Le deuxième outil est la #déclaration_des_droits. Il s’agit d’un nouvel outil qui n’a jamais été utilisé à Madagascar. Il s’agit pour le fonctionnaire de police désigné à cet effet, de faire lecture de ses droits à toute personne arrêtée ou interpellée. La déclaration de droit s’articule autour des principaux droits prévus par les 03 lois fondements des droits de la défense à Madagascar : les lois 97.036, 2016.018, et 2017.013. Ci-après ces principaux droits : droit à un traitement humain ; droit de garder le silence ; droit d’être assisté d’un avocat ; droit de contacter un tiers ; droit à une assistance médicale ; droit à un interprète ; et droit d’accéder aux documents relatifs à son cas. La déclaration se termine par la signature de la personne gardée à vue qui certifie qu’elle a bien pris connaissance de son contenu.

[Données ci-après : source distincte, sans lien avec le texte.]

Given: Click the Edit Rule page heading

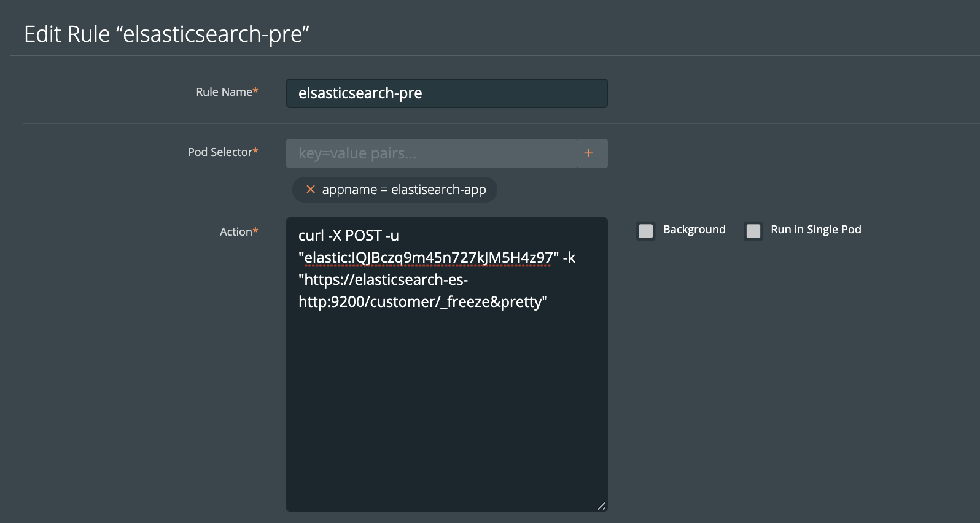Looking at the screenshot, I should coord(166,34).
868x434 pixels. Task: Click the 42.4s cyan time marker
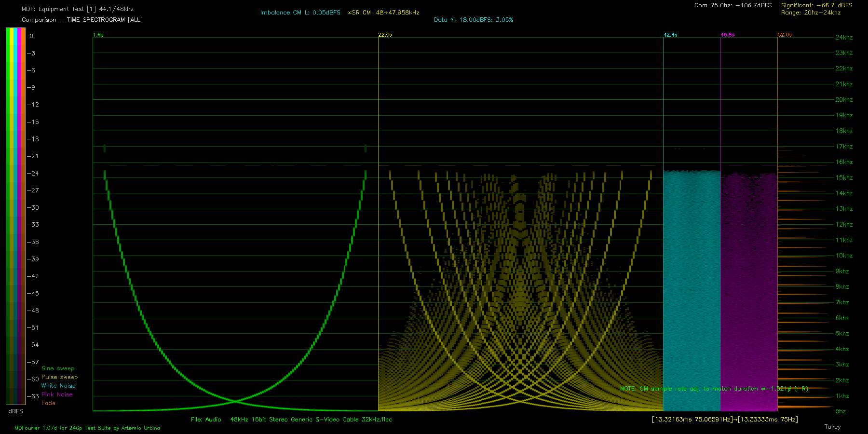pyautogui.click(x=670, y=35)
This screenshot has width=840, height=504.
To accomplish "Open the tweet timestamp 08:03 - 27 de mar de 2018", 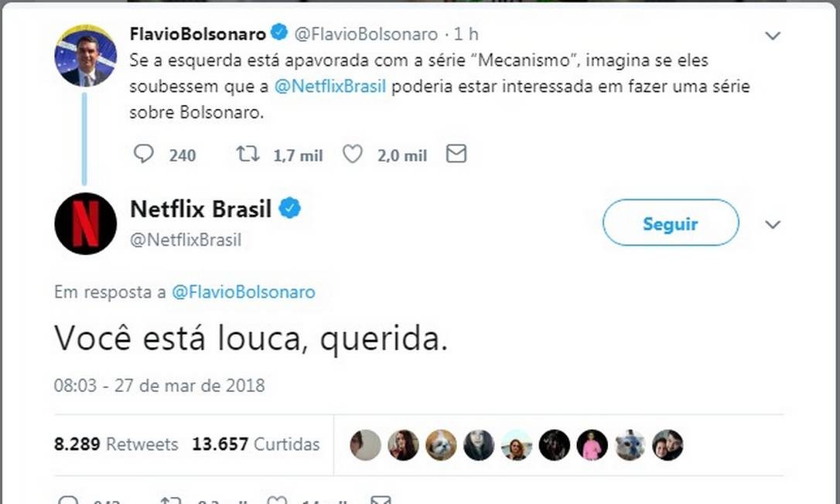I will coord(159,385).
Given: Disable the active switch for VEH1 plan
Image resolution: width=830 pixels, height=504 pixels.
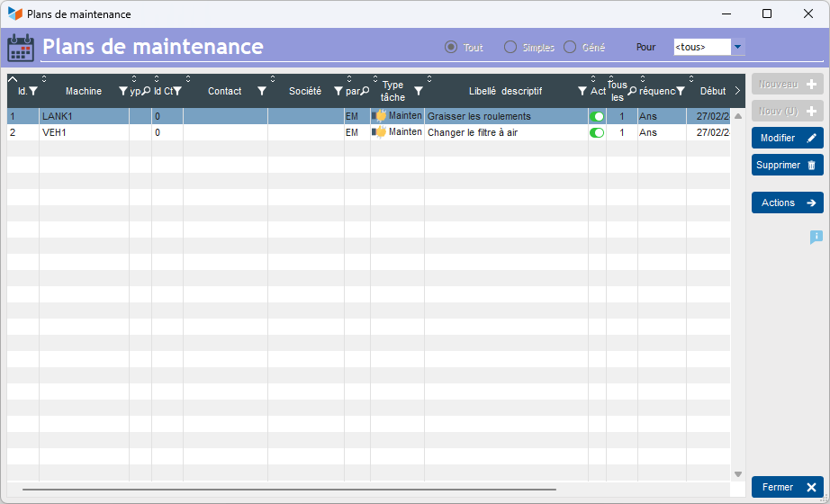Looking at the screenshot, I should tap(597, 132).
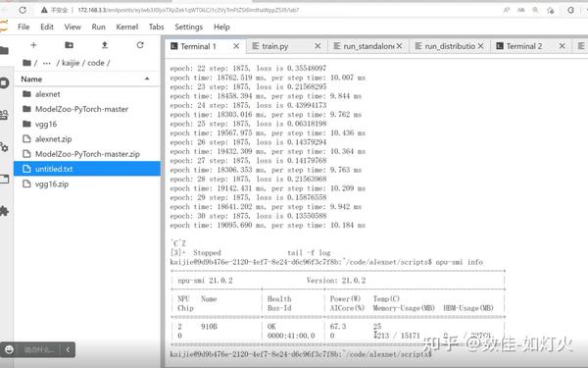Refresh the file list

(140, 45)

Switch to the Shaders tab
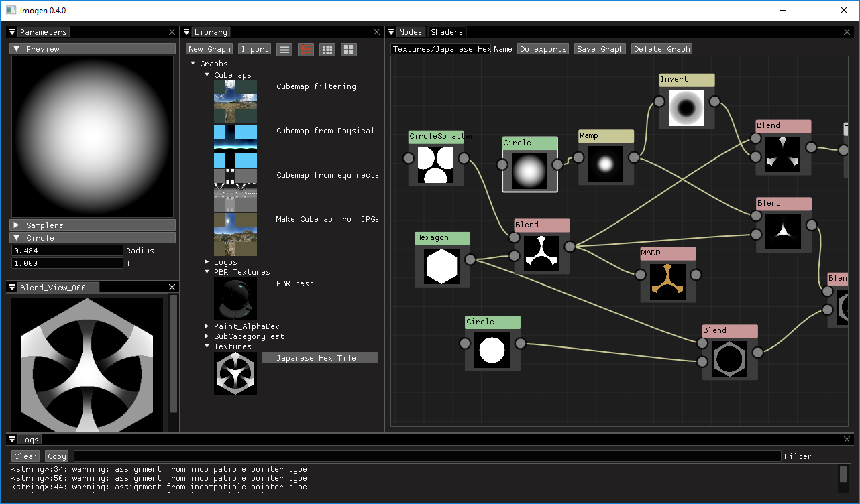point(447,32)
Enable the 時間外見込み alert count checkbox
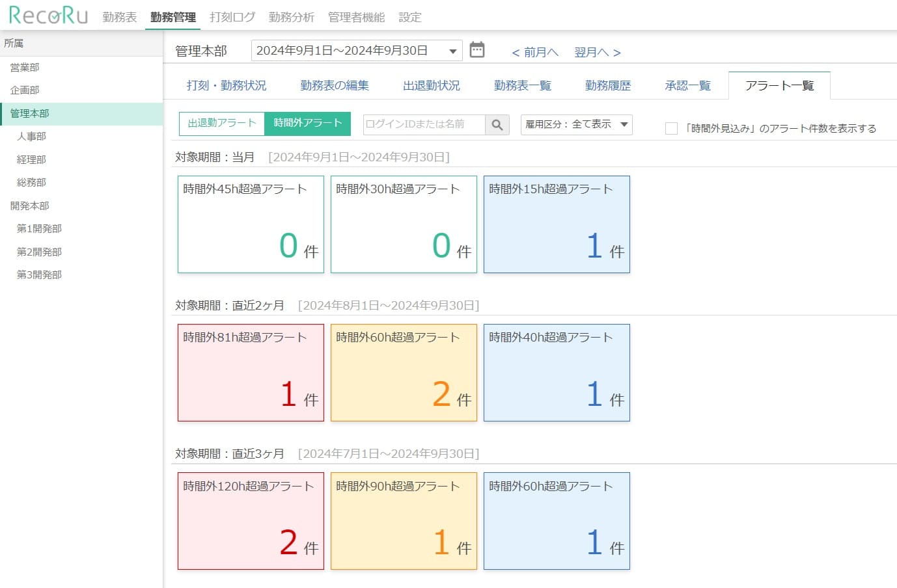This screenshot has width=897, height=588. [x=671, y=128]
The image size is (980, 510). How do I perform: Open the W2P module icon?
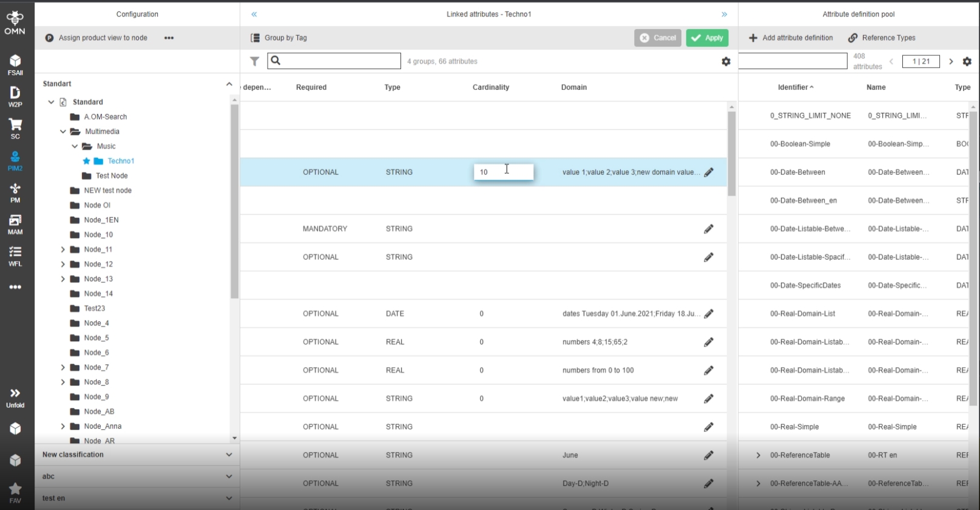click(x=15, y=97)
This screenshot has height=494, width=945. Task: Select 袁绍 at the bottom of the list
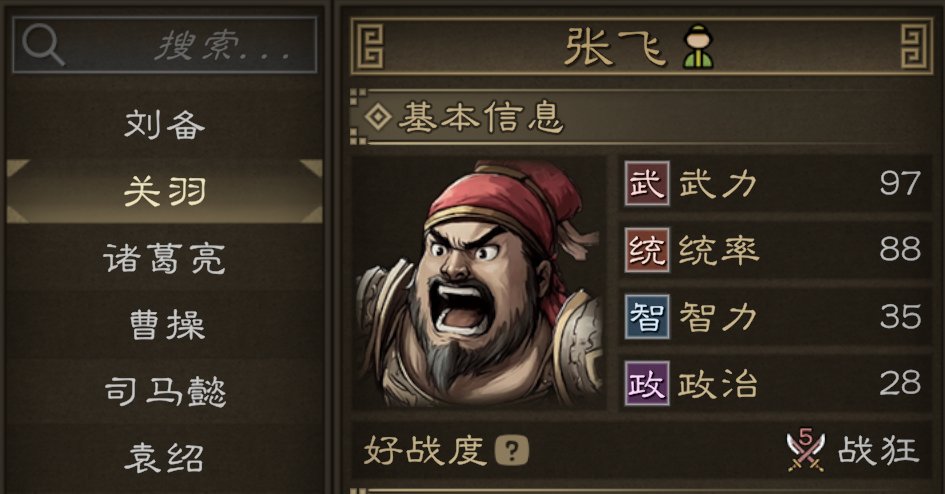(x=165, y=458)
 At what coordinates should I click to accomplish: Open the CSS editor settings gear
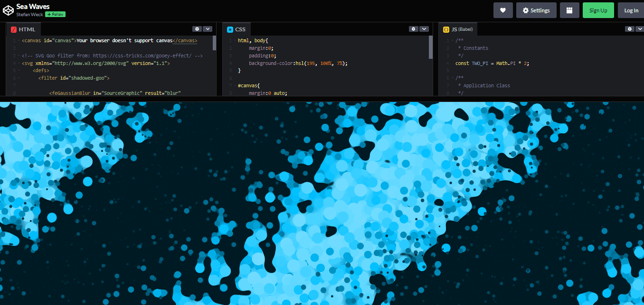413,28
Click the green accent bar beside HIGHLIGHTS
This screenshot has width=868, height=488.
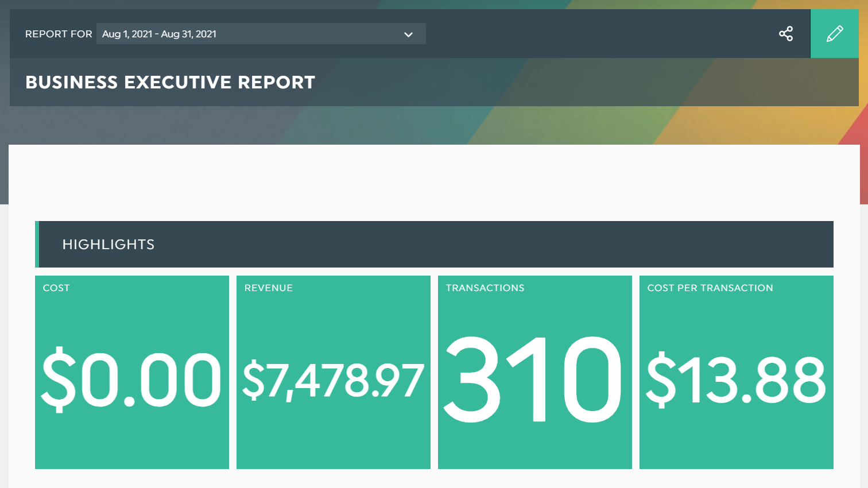coord(37,245)
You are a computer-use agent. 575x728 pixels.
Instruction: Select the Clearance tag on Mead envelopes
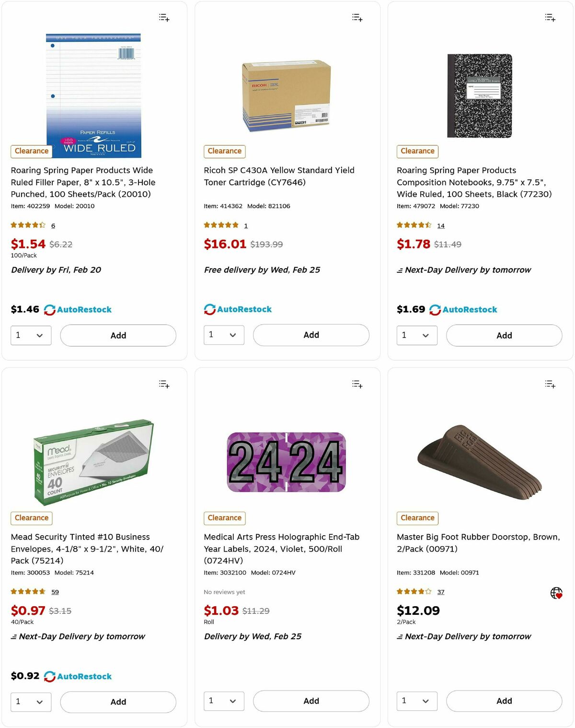pos(31,518)
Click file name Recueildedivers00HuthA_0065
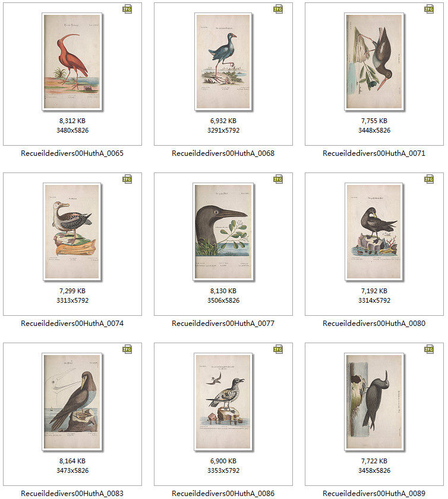Image resolution: width=448 pixels, height=499 pixels. pos(72,153)
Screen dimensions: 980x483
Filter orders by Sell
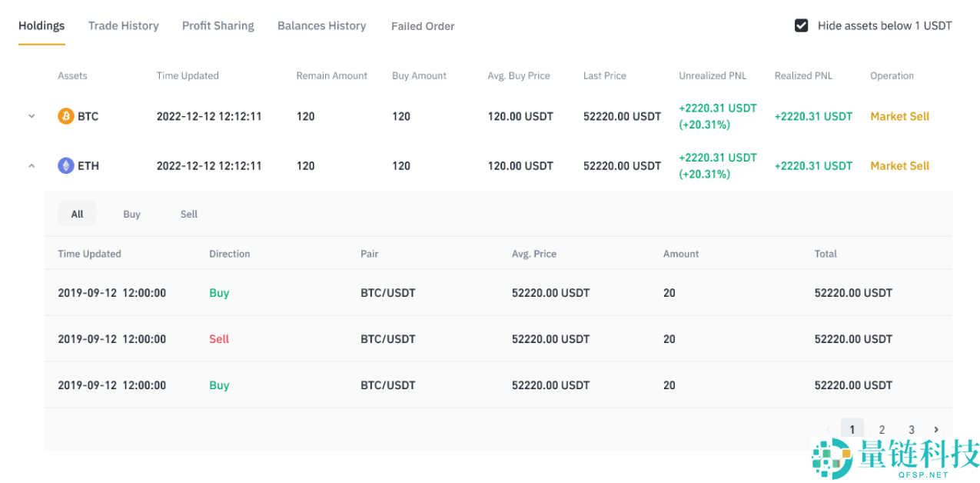(189, 214)
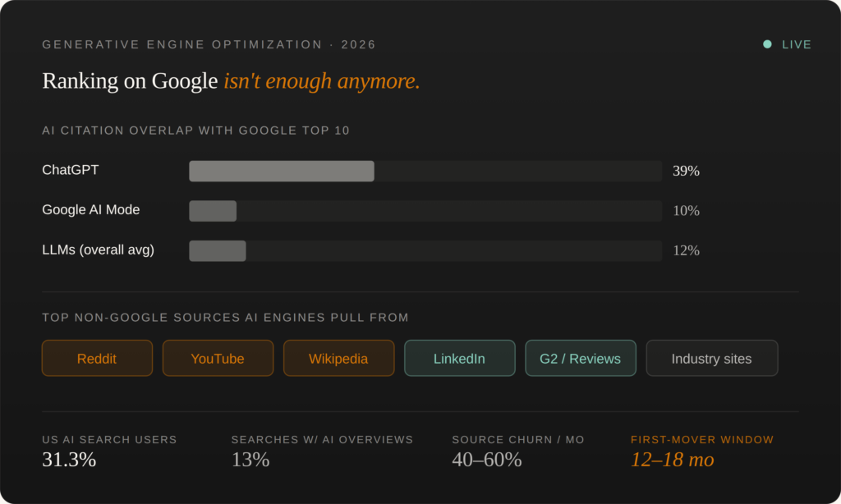The image size is (841, 504).
Task: Click the 12% LLMs average value
Action: click(686, 250)
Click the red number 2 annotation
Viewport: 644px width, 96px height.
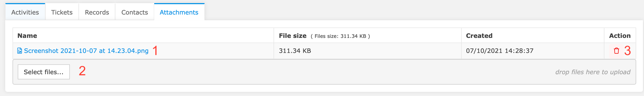[82, 71]
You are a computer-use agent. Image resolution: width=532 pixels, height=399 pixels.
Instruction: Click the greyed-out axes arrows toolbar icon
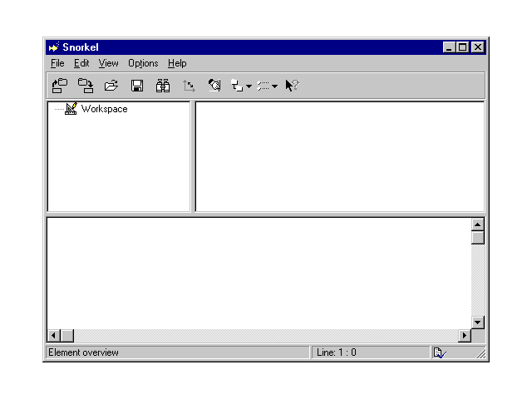click(x=189, y=85)
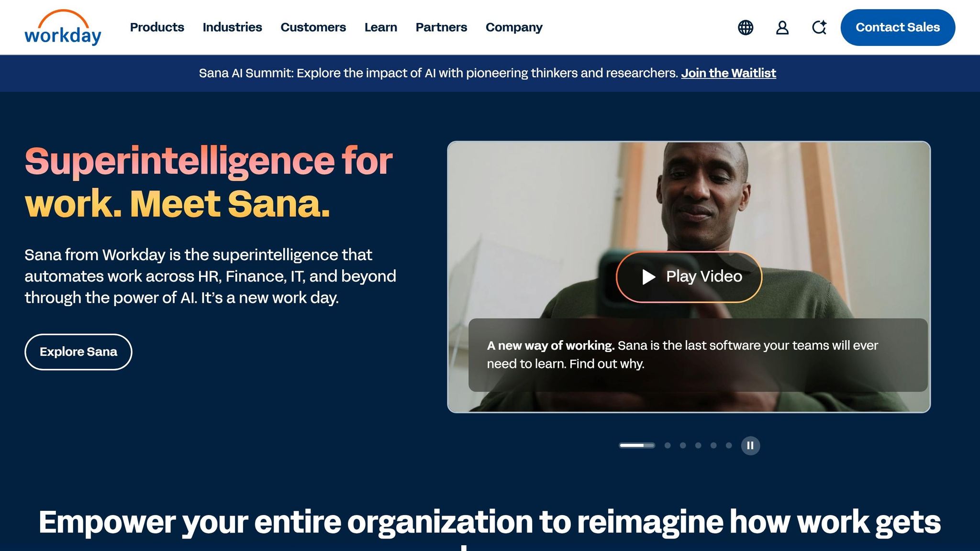Expand the Company navigation menu
Viewport: 980px width, 551px height.
pyautogui.click(x=514, y=27)
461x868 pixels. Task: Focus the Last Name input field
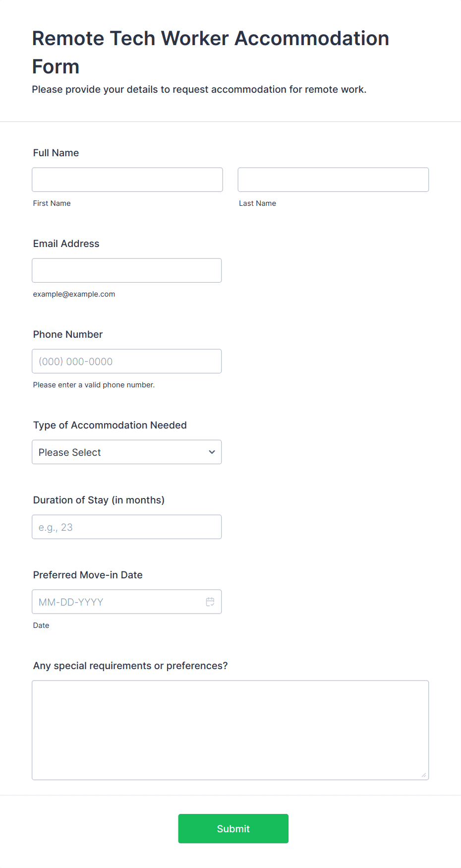(333, 180)
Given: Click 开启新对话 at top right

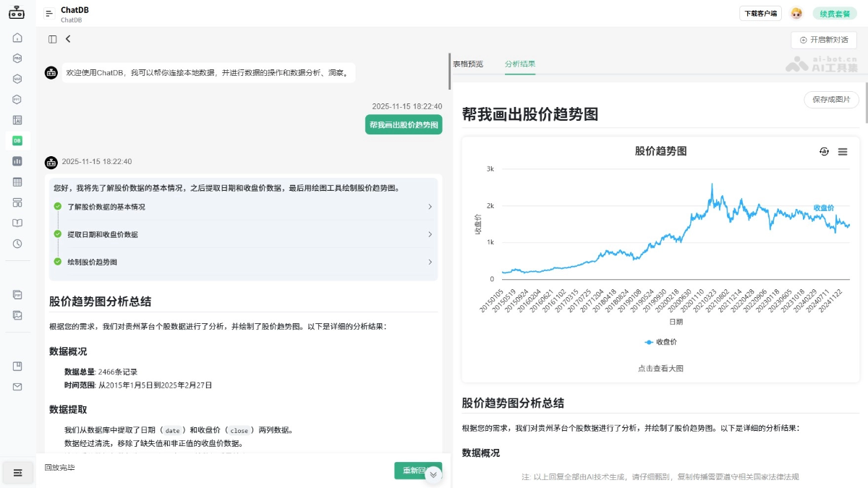Looking at the screenshot, I should point(823,40).
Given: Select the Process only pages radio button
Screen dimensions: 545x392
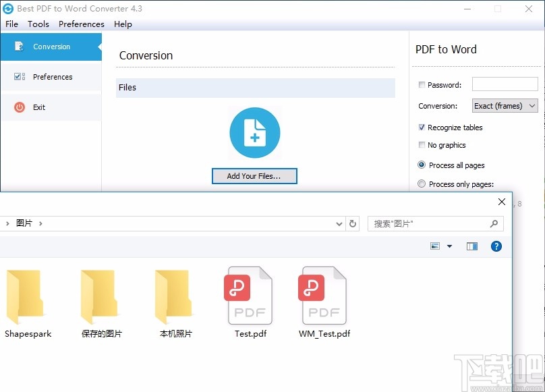Looking at the screenshot, I should (x=422, y=184).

Une première évaluation se fera dans 09 mois, et une actualisation sera effectuée par rapport aux éventuelles difficultés rencontrées dans l’application des outils, et ce pour une utilisation au niveau national.

Il faut mentionner que la conception des outils a vu la participation du Ministère de la Justice, de l’Ordre des Avocats et de l’ONG ACAT Madagascar.